TASK DIRECTIONS: List every line in the records below that contains the word "Expand", copying each one in full.

══════════

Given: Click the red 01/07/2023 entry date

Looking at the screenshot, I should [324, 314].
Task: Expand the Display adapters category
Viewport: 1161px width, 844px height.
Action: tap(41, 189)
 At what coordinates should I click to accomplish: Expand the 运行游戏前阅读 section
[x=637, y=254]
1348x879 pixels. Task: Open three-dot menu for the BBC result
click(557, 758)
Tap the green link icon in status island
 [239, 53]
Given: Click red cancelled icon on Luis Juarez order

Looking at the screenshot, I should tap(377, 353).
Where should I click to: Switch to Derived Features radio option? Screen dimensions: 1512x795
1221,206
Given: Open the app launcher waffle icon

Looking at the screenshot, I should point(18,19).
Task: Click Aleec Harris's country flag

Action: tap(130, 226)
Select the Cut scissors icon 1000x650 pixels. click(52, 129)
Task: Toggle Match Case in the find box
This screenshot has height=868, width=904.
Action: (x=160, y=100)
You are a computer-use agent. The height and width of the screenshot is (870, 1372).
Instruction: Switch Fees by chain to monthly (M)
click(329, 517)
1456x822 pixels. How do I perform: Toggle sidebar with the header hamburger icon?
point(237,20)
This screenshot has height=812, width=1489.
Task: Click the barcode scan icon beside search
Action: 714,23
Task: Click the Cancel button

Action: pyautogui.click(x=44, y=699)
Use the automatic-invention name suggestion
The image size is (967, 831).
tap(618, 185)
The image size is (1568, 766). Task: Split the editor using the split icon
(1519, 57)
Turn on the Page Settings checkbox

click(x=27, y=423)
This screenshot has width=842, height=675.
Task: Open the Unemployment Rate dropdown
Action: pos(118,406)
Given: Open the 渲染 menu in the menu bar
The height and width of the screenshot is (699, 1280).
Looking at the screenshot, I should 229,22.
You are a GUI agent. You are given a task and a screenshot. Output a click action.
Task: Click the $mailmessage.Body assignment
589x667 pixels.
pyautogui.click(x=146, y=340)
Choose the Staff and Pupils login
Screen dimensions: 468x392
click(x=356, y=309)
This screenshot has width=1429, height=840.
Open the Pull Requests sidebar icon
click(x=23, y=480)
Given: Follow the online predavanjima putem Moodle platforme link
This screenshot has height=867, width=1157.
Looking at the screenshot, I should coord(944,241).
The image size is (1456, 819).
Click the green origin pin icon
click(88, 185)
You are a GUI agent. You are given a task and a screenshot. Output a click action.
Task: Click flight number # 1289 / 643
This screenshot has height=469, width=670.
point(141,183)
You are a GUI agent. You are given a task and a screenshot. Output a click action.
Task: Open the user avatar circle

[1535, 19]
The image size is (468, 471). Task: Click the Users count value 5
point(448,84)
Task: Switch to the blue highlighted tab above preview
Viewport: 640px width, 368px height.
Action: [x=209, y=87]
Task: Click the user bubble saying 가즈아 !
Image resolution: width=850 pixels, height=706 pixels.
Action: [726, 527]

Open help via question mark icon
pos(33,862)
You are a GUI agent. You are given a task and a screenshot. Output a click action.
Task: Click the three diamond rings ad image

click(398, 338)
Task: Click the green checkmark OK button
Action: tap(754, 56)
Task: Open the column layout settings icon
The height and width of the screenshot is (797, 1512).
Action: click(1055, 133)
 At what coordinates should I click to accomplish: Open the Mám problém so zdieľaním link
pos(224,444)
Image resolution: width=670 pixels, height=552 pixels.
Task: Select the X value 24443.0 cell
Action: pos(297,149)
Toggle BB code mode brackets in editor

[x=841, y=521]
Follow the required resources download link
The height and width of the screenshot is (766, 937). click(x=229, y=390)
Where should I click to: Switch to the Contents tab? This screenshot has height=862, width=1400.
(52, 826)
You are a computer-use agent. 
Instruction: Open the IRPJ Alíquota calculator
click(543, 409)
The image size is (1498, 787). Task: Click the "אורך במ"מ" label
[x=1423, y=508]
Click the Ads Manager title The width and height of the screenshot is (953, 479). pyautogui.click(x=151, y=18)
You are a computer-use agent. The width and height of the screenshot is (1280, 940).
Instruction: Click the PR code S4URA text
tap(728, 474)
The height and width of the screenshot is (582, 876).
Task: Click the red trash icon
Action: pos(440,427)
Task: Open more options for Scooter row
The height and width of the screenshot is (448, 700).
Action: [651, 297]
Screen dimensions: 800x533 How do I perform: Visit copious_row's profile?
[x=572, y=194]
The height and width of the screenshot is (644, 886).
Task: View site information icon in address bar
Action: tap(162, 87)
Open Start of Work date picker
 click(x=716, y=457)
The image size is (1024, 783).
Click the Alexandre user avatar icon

══════════

WRITTEN RESPONSE:
Task: Expand the Display adapters category
 At what coordinates should I click to accomplish: Expand the 运行游戏前阅读 section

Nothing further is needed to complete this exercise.